Understand fundamentals of message-based (MBS) synchronization so you can understand how to improve performance for this synchronization model.
MBS is conducted via the reliable exchange of messages, trading off between efficiency
and immediacy. Some messages arrive earlier than in replication-based synchronization because the payload is
spread out over many relatively small messages that are delivered individually, as opposed to being delivered as a
single large download. Therefore the goal of tuning performance for MBS is to multiple transfers of small volumes are handled quickly to keep changes in the correct order.
MBS use cases center around three primary phases in moving data between server
and client, each of which need to be considered when choosing performance setting values. Each phase describes mobility environment components, and how they affect performance: MBO development and data design, EIS data models and runtime servers, and Unwired Server runtimes. These phases are:
- Initial subscription – A mobile application subscribes to an MBS package to receive data as “import” messages from
the server. Upon the receipt of the subscription request from the
device, the server checks security and executes a query against the consolidated database (CDB) to retrieve the
data set, which it then turns into a series of import messages to be sent to the device. The maximum message
size is currently fixed at 20KB. Increasing the maximum allowable size would allow the same amount of import
data with fewer messages. However, in some devices, large message size can trigger resource exhaustion and
failures.
The subscription phase is the most expensive or time consuming portion of the life cycle, especially for a
large initial data set. However, compared to RBS, MBS can take longer to populate the data on the device database
because of the aggregation of fine-grained messages. This latency is due to the additional cost of providing reliability
to the delivery of every message. In addition, a significant amount of processing is incurred on both the server and the
client side to marshal messages. While this marshaling may not necessarily impact the server, it places a heavy burden
on the device, especially if the device is on the low end of the performance spectrum. The message import is also
limited by the device’s nonvolatile storage write performance.

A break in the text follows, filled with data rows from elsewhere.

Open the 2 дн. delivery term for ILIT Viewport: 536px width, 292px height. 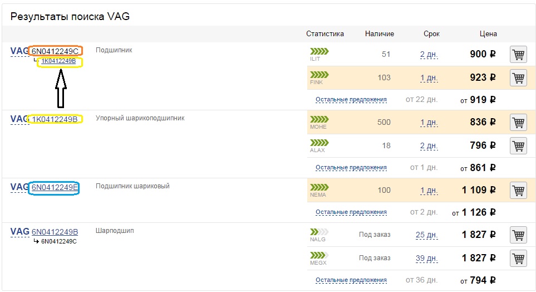pos(429,55)
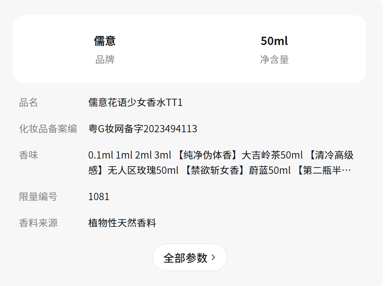Image resolution: width=385 pixels, height=286 pixels.
Task: Click the 净含量 label
Action: (x=274, y=60)
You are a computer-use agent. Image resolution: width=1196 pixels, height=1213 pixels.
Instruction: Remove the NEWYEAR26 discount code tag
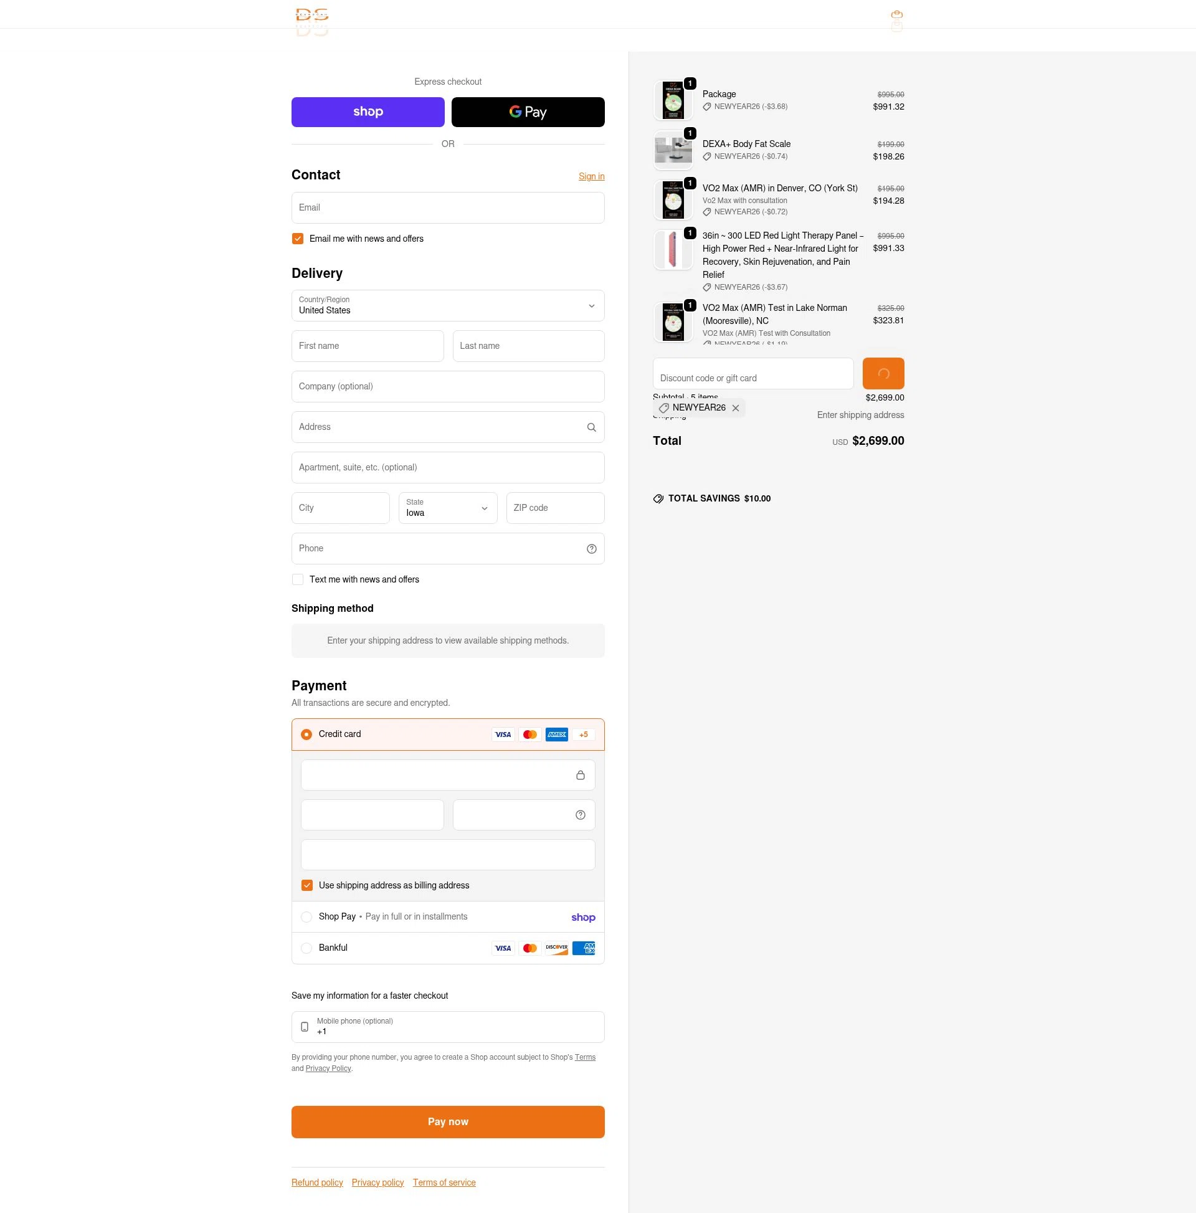[736, 408]
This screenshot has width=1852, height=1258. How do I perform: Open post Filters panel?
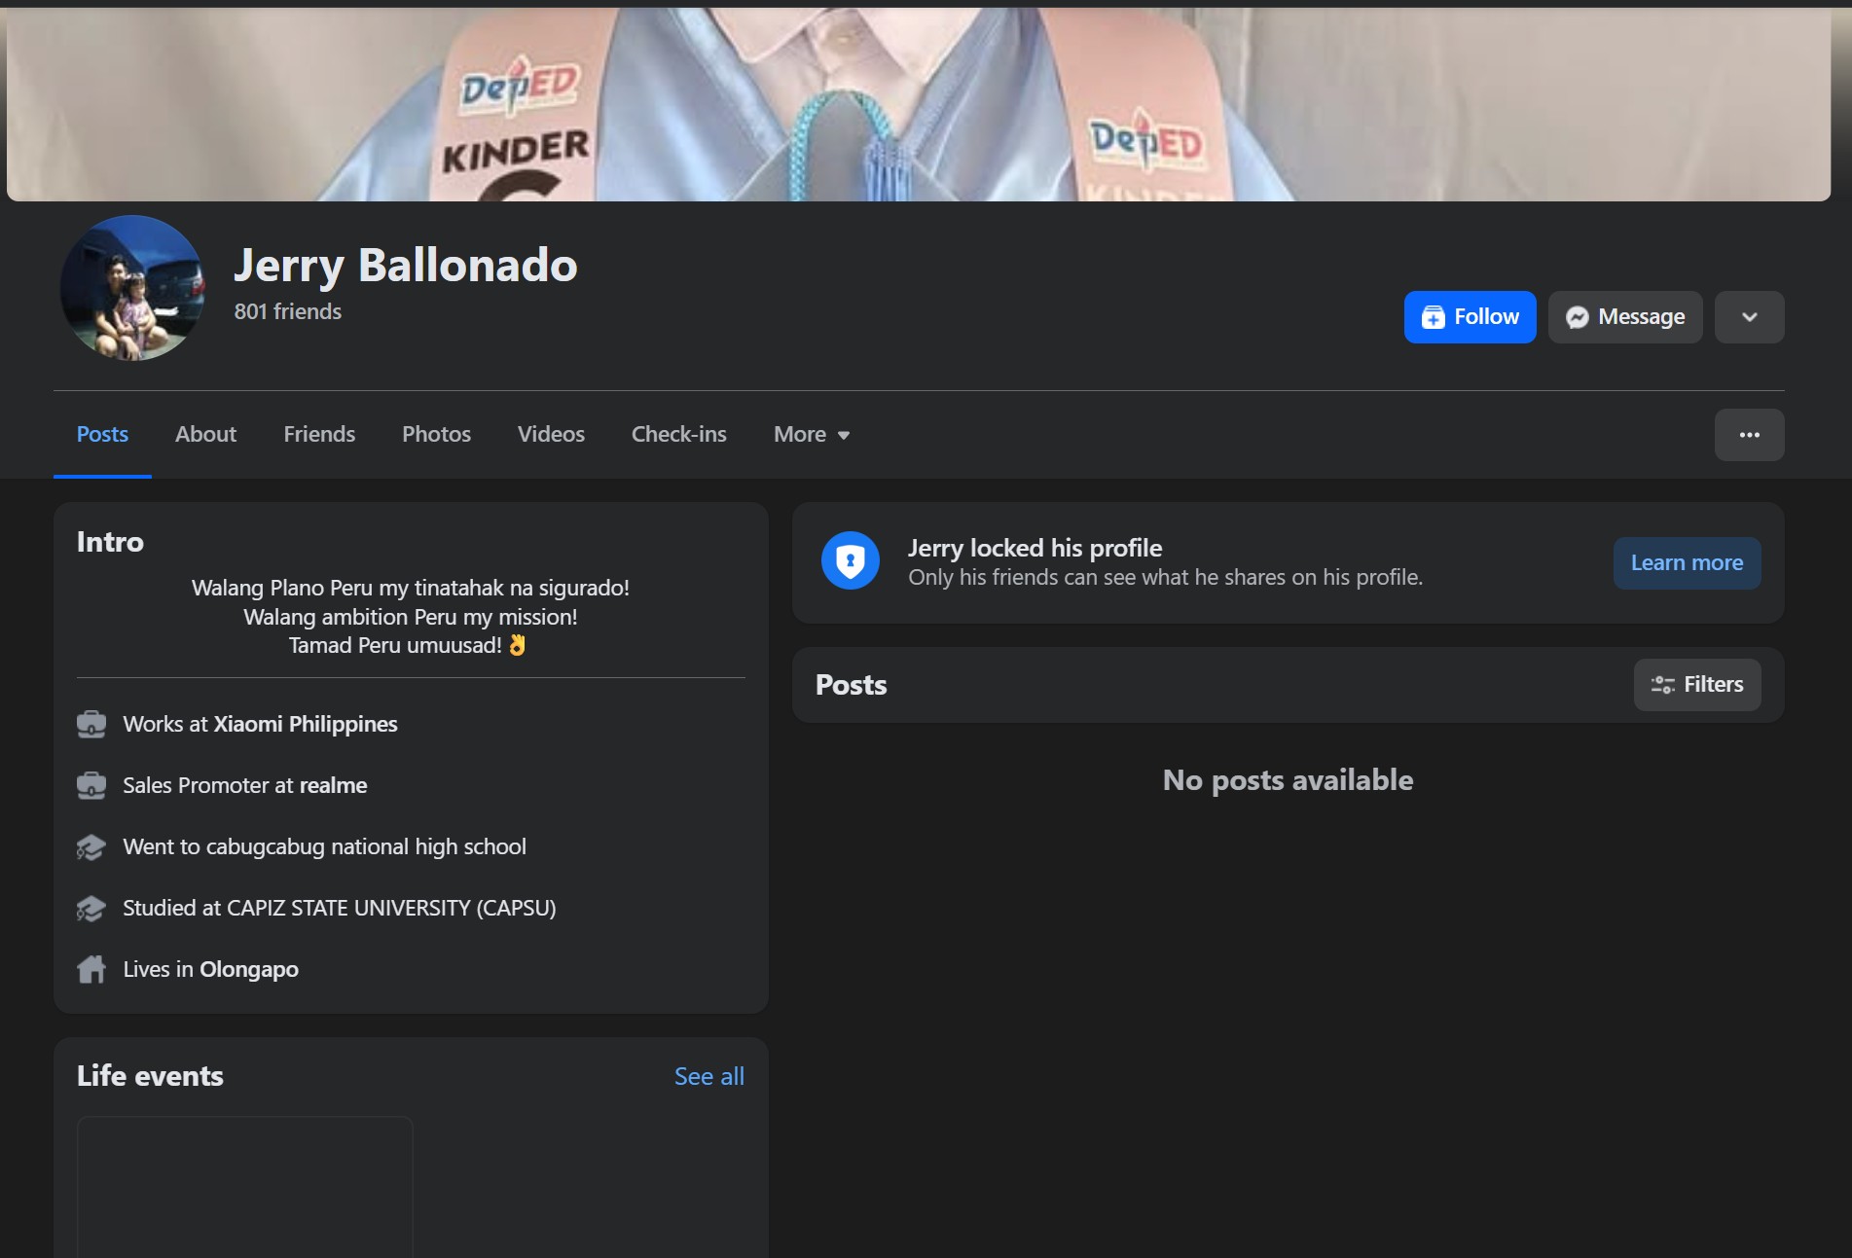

- Subsequent Synchronization – Device-side data changes due to the user interacting with a mobile application. It
is important that you understand the unit of change in MBS. An operation with an associated tree of objects with
a containment (or composite) relationship is considered a unit of change. Changes are wrapped in a message
with the appropriate operation type: create or update. (The delete operation requires only the primary key that
identifies the root of the tree to be transmitted, rather than the entire object tree). Upon receipt of the message,
the server replays the operation against the EIS and returns a replay result message with one or more import
messages that reflect the new state of the data. Unlike RBS, the unit of change is pushed to the device as soon as
the changes are ready, so subsequent synchronization is occurring in the form of many messages. As a result, the
synchronization happens over time as a stream of messages.
The subsequent synchronization phase addresses mobile devices sending CUD requests to Unwired Platform and
receiving responses and updates as a result of the operations. In general, the limiting factor for performance is on the
EIS as the CUD requests are replayed. You may experience Unwired Server performance issues if requests are spread
over a number of back-end systems. If the EIS response time is large, you may need to allocate additional threads to
replay requests concurrently against the EIS.
- Incremental Synchronization – The updates sent to the device as messages due to DCN from the EIS. DCN is the
most efficient way for a back-end system to notify Unwired Platform of changes to data mobilized to the device (as
opposed to polling for EIS changes).Because MBS uses push synchronization to send out the updates as import messages to the
devices, each DCN normally causes updates to device data over the MBS channels, based on a configurable schedule within the server. The
main reason for this behavior is the concern for activity storms arising from batched DCNs where many granular
changes on the cache cause flurries of messages that might be better consolidated first on the server. Currently,
most EIS backends are not event-driven and DCNs are batched. Hence, having batched triggers
directly driving an event-based model can decrease efficiency without increasing data freshness.